··· RAW DATA ···

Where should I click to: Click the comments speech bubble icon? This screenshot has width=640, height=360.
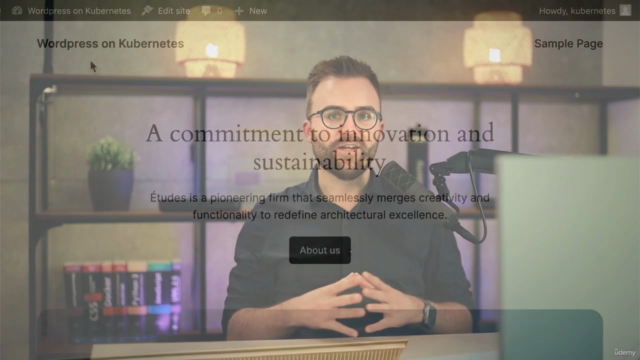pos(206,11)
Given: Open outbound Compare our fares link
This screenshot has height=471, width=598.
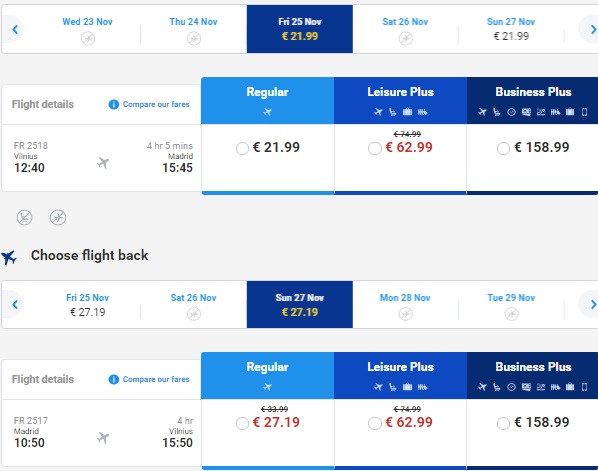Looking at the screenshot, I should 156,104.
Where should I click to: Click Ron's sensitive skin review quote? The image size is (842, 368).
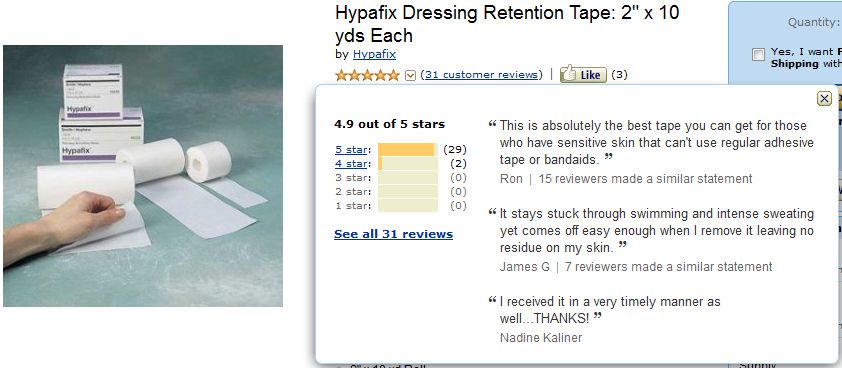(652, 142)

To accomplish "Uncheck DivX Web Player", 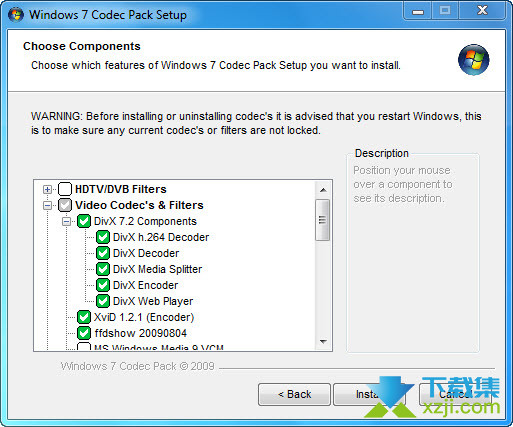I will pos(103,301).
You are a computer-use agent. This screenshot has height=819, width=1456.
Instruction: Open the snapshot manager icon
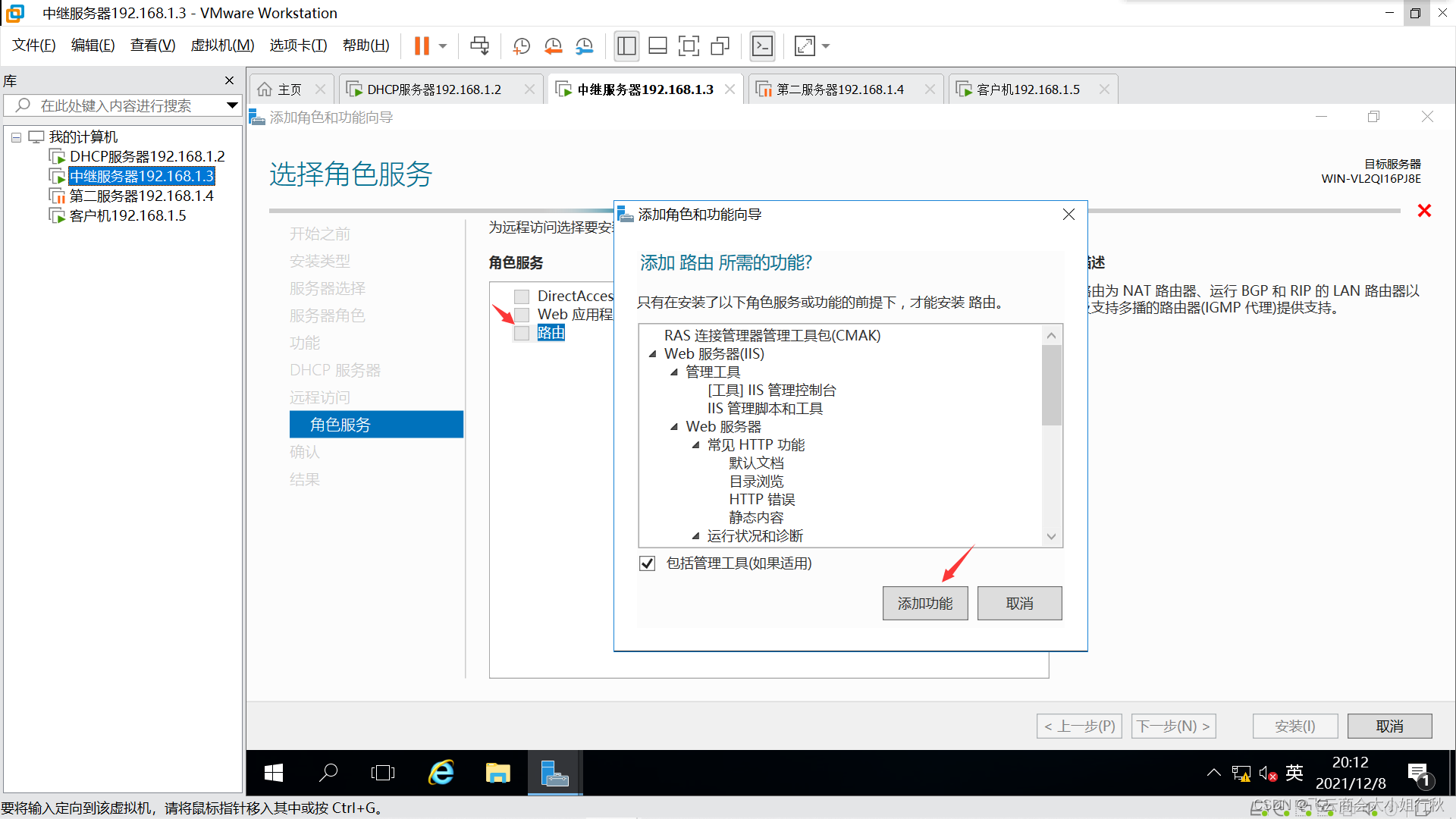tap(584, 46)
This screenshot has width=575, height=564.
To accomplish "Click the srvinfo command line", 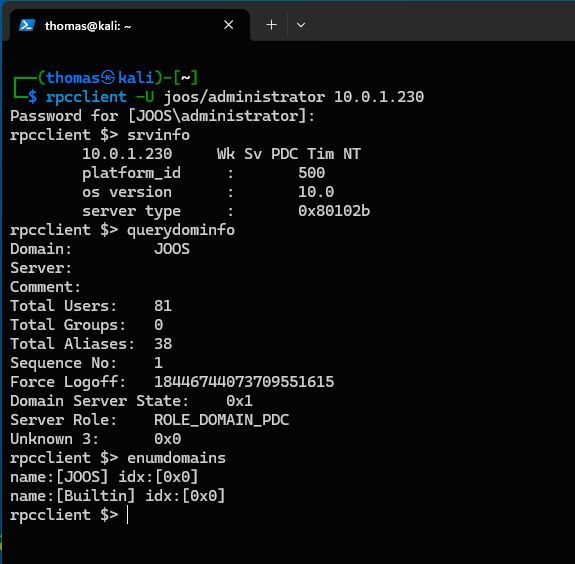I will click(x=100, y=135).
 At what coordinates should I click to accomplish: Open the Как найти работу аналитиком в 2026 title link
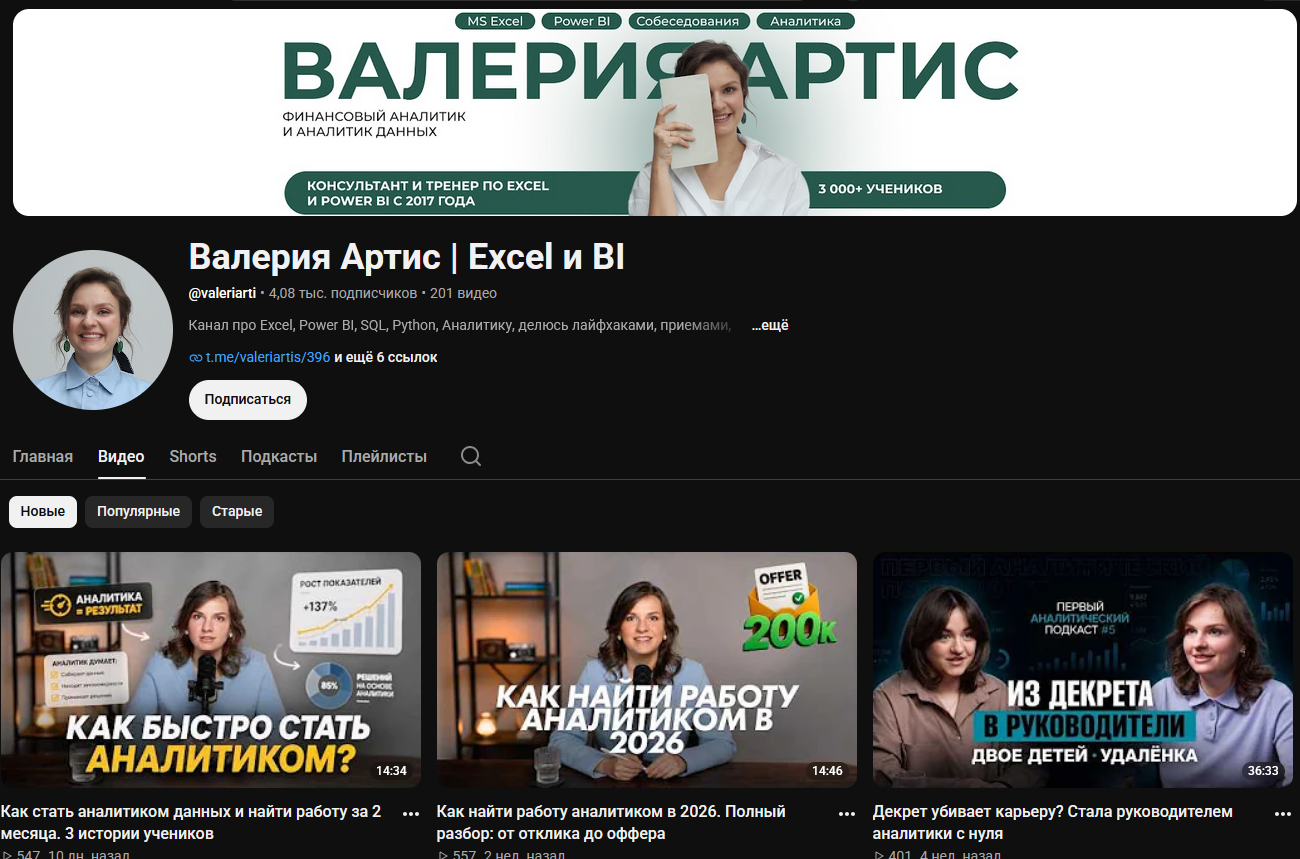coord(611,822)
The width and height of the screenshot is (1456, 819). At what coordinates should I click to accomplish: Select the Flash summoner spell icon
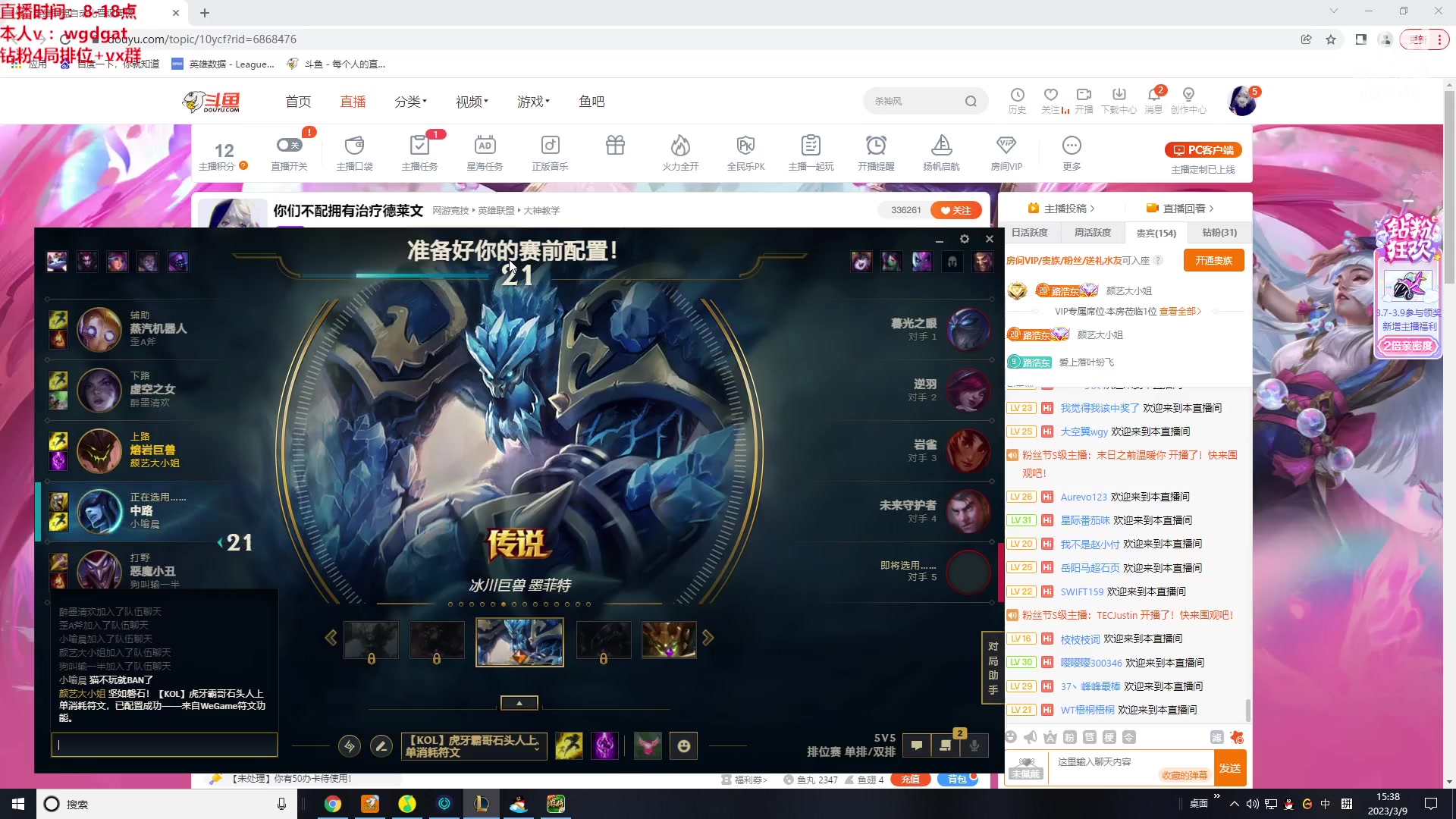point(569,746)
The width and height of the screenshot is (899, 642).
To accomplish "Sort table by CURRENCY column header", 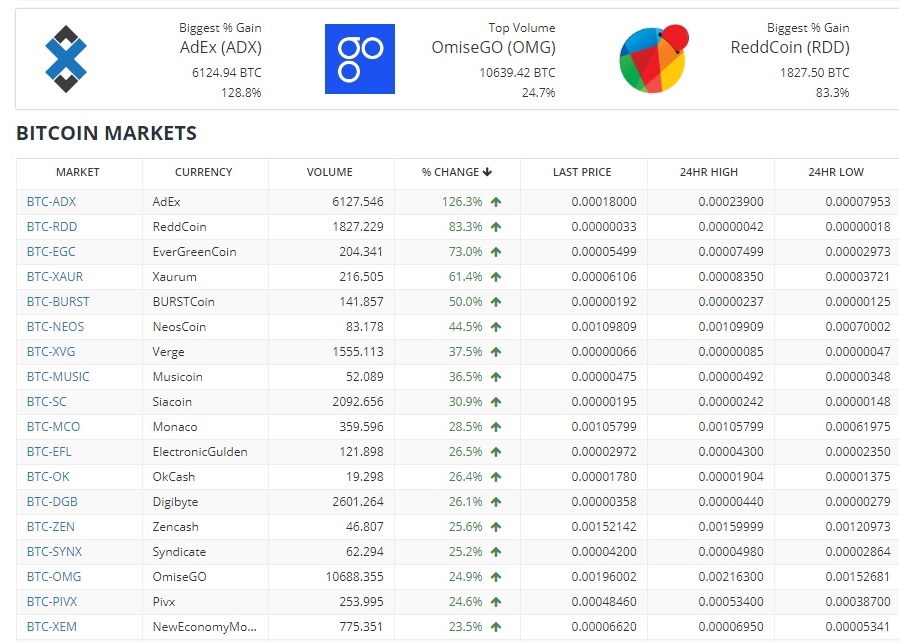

···

STATED EXERCISE: Identify each line in the material above that contains the word "This" and copy those lines in full.

THE RESULT:
Where should I click to: Click the comments speech bubble icon? This screenshot has width=640, height=360.
This screenshot has height=471, width=598.
You are a computer-use agent. This screenshot has height=819, width=1456.
This screenshot has width=575, height=564.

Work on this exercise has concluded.